**Document segment**

━━━━━━

A report released on Thursday by the United Nations Environment Programme (UNEP) found that targeted investments in global water management and infrastructure are critical to meeting international development targets, and to staving off pending crises due to water shortages.
The UNEP has set out a plan in the water chapter of its Green Economy Report, launched at last week’s World Water Week event in Stockholm, to reduce water scarcity and meet Millenium Development Goals (MDGs) for water provision by investing US$198 billion, or 0.16 per cent of global GDP, in the water sector annually.
“The Green Economy Report shows how accelerated investment in water-dependent ecosystems, water infrastructure and water management, coupled with effective policies, can boost water and food security, improve human health and promote economic growth,” said UNEP executive director Achim Steiner in a statement.
He added that improving access to cleaner drinking water and sanitation services was crucial to creating a more sustainable society.
The UNEP report recommendations included both investments that will increase supplies of fresh water, such as desalination, water recycling, dams and the protection of eco-systems that provide water storage and treatment, as well as investments in water efficiency that will ease demand. Such investments would include improvements in industrial and agricultural water management, and improved infrastructure and policies.

━━━━━━

**Entries shown**
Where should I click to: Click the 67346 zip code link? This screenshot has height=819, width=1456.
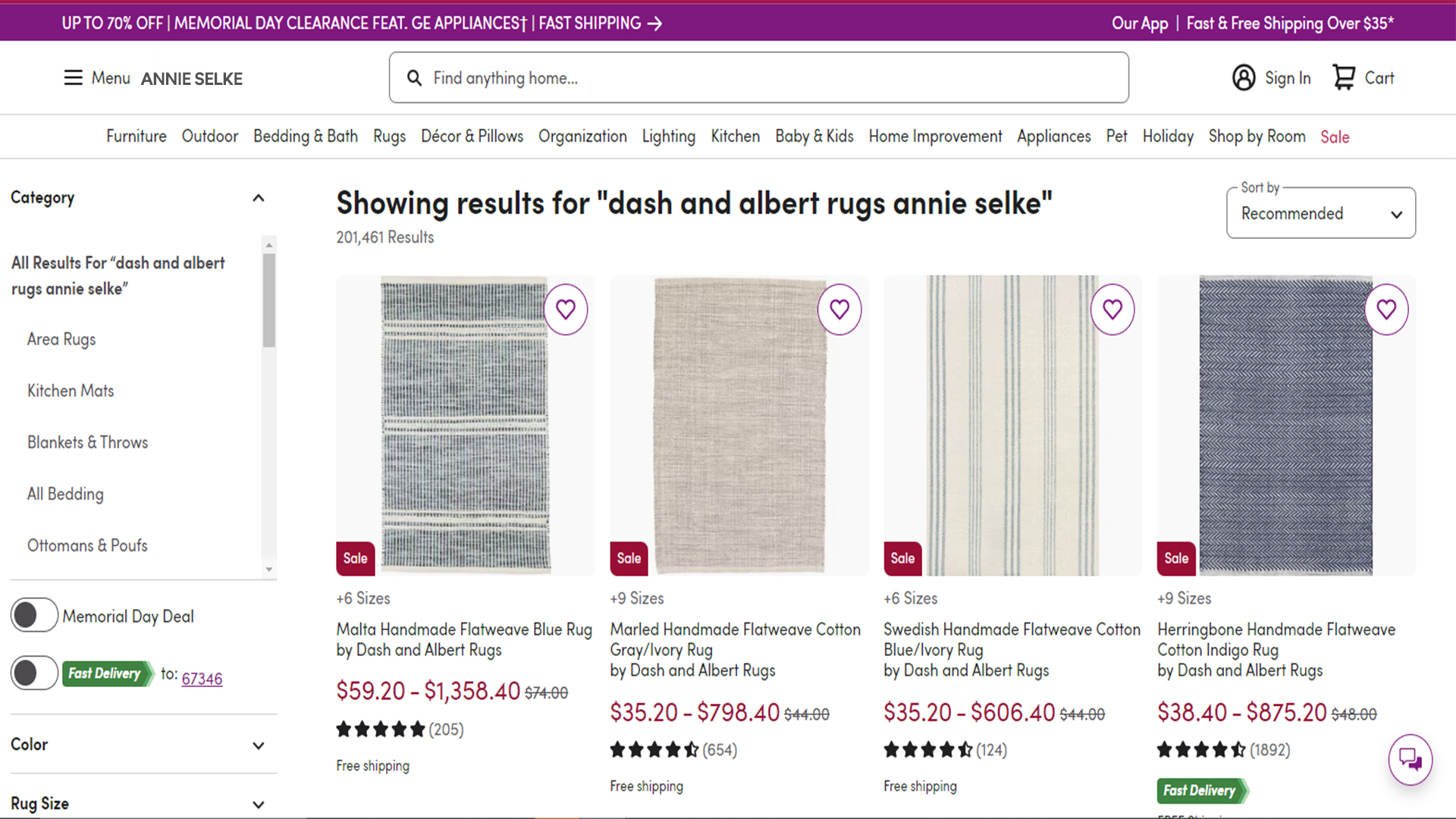(202, 679)
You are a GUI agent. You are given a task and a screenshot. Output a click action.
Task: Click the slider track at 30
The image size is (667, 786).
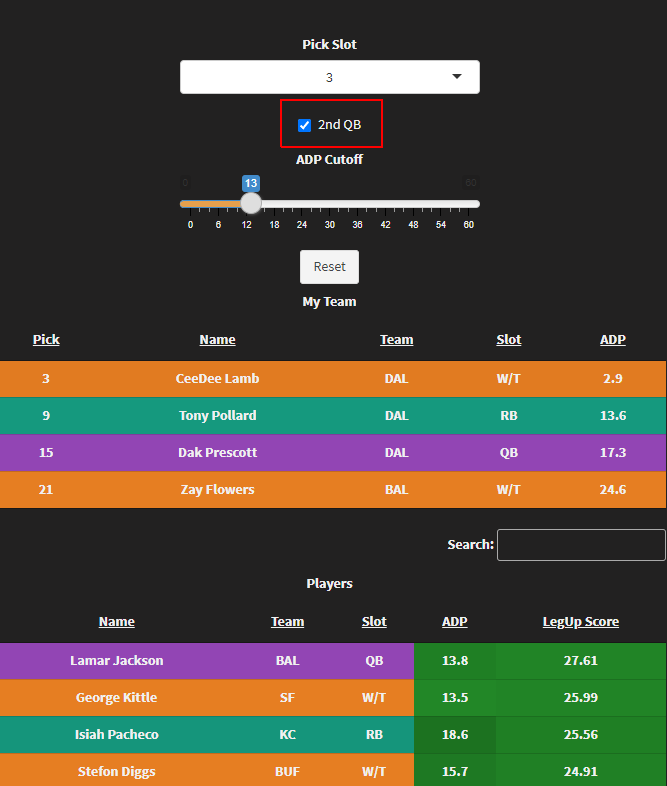pos(329,204)
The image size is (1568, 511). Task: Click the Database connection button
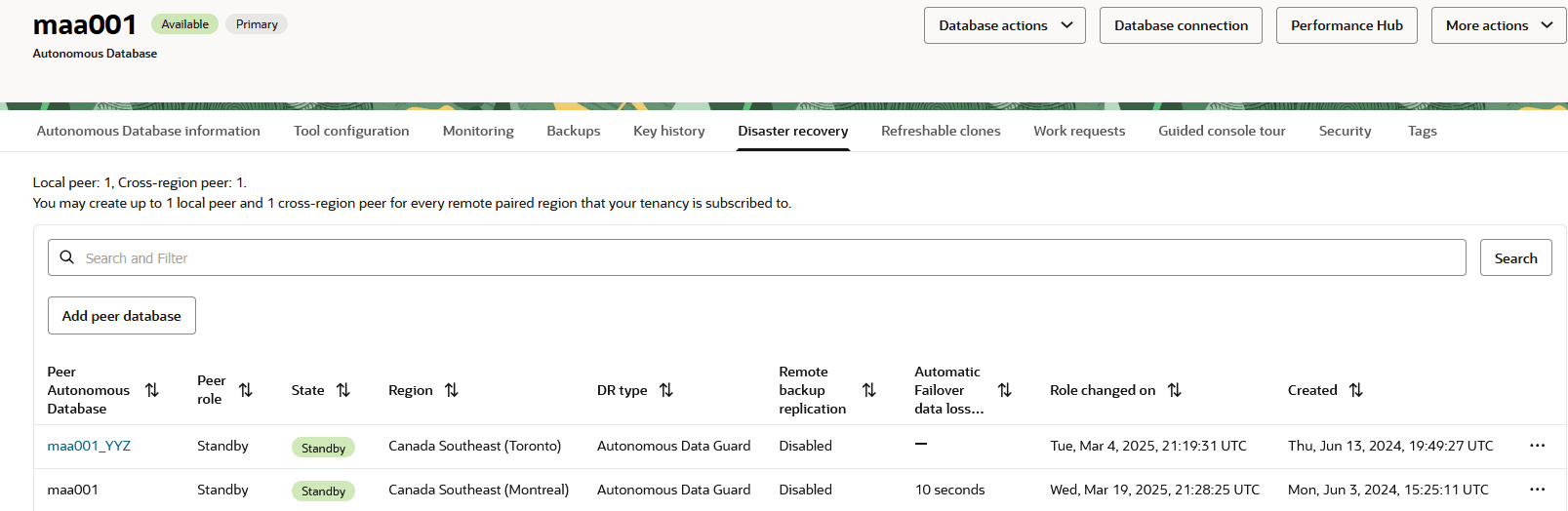(1181, 25)
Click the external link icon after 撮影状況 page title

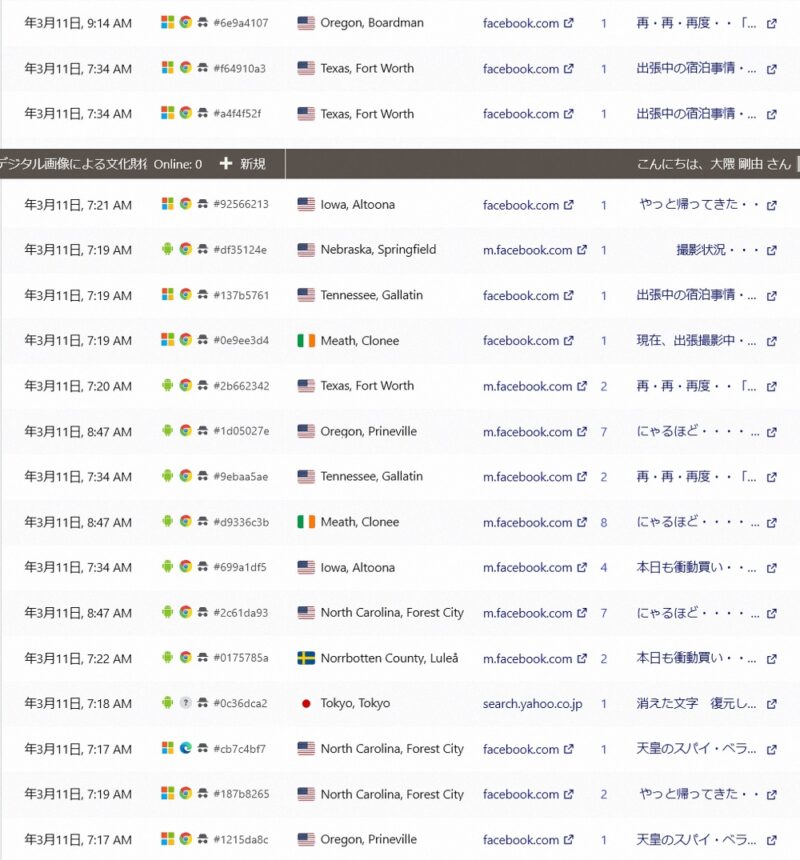(771, 250)
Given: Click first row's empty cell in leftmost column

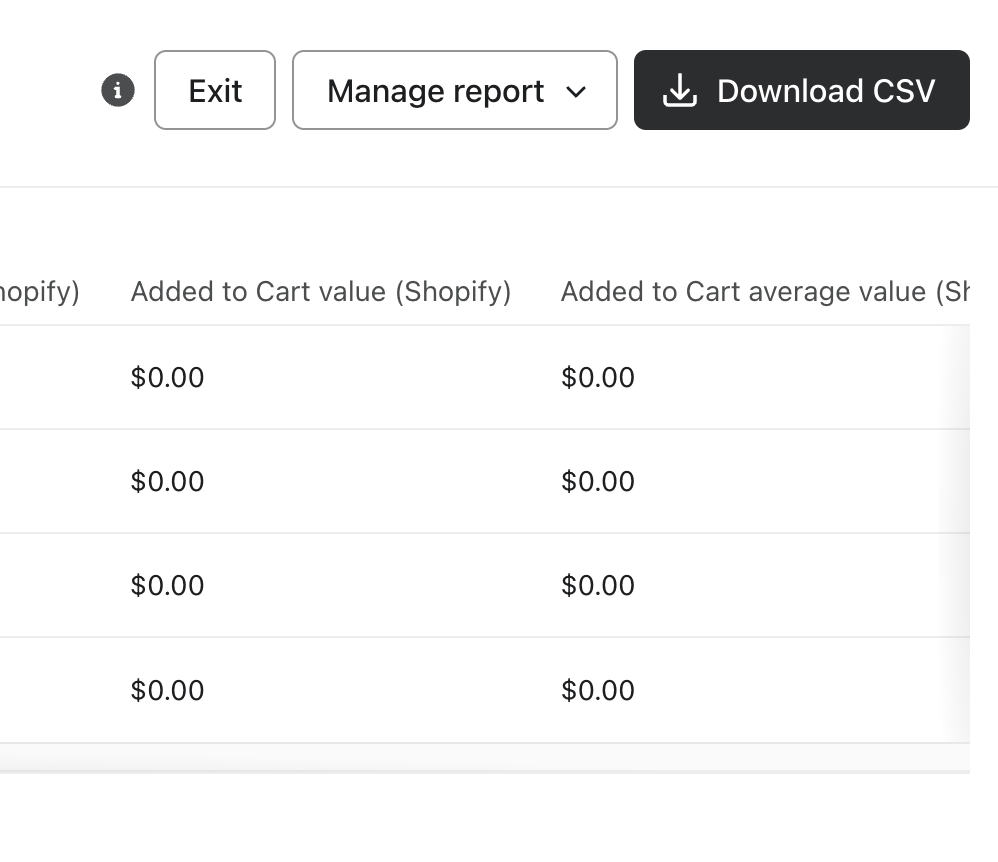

━━━━━━

**Tasks and exercises**
(1) Please copy the records verbatim, the stretch from the line containing "You are a GUI" through the end of the records, leaving the pictures out of your answer.
(2) Carry on the text about the UNEP water investment report, picking up after its final sentence.

**Answers**
(1)
You are a GUI agent. You are given a task and a screenshot. Output a click action.
Task: Click the slider track at 30
The image size is (667, 786).
pos(329,204)
The image size is (1568, 511). Task: Click the Database connection button
(1181, 25)
Click the external link icon after 撮影状況 page title

(771, 250)
Given: Click first row's empty cell in leftmost column

(2)
All of these investments will be required to cover a significant shortfall in water supply. The UNEP estimates that without significant improvements in water use, global water demand is expected to outstrip supply by as much as 40 per cent by 2030.
The report’s authors noted that increased supply can only provide 40 per cent of the necessary amount, leaving water efficiency measures to cover the remaining 60 per cent.
Clean water is one of the universal human rights collectively identified by the world’s governments at a UN summit in 2000, when the Millennium Development Goals were established. The MDGs dictate that the number of people with insufficient access to basic sanitation and safe water should be reduced by 50 per cent by 2015.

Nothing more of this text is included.